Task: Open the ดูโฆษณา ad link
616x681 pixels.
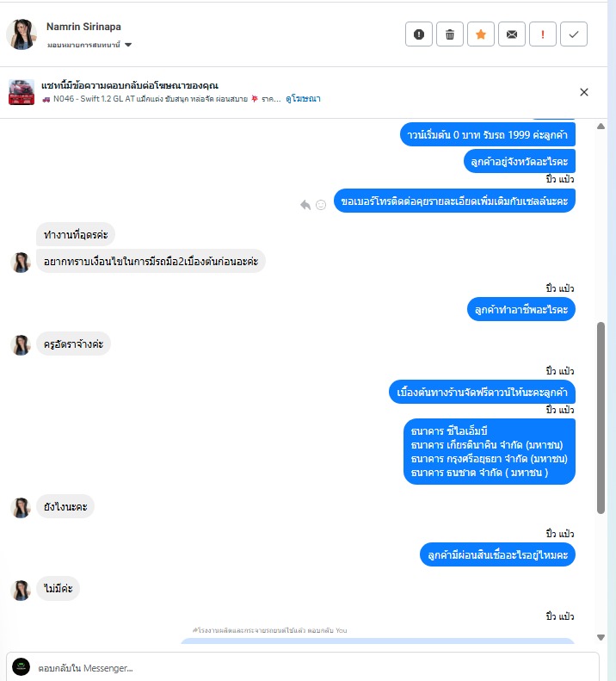Action: (x=303, y=99)
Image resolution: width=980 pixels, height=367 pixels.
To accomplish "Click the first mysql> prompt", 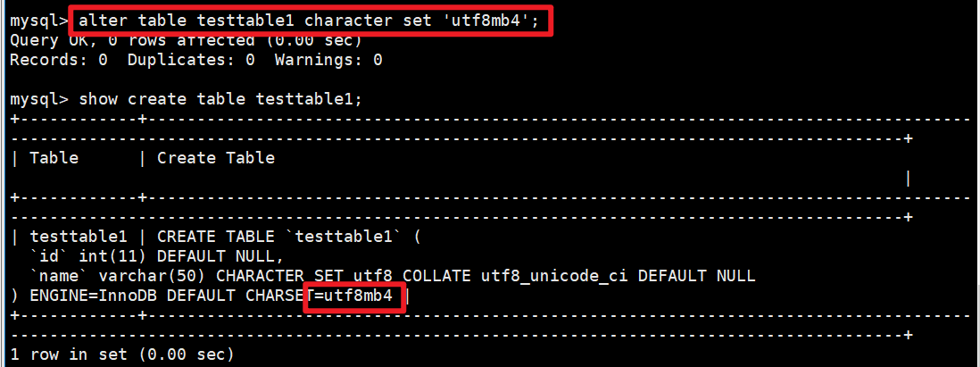I will [x=39, y=21].
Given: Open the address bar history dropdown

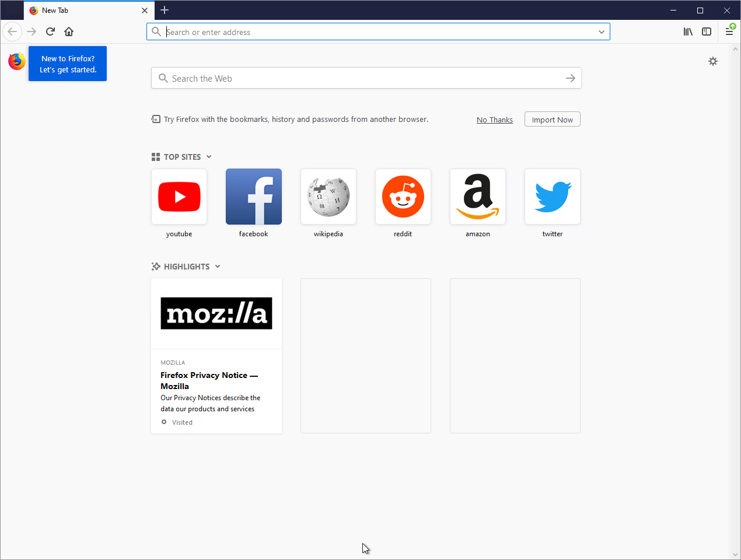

- _WHAT TO WORK ON_: In the material above, find every line with the word "Open" and show it.

- _THE COMPLETED TASK_:
Task: Open the ดูโฆษณา ad link
Given: Open the address bar history dropdown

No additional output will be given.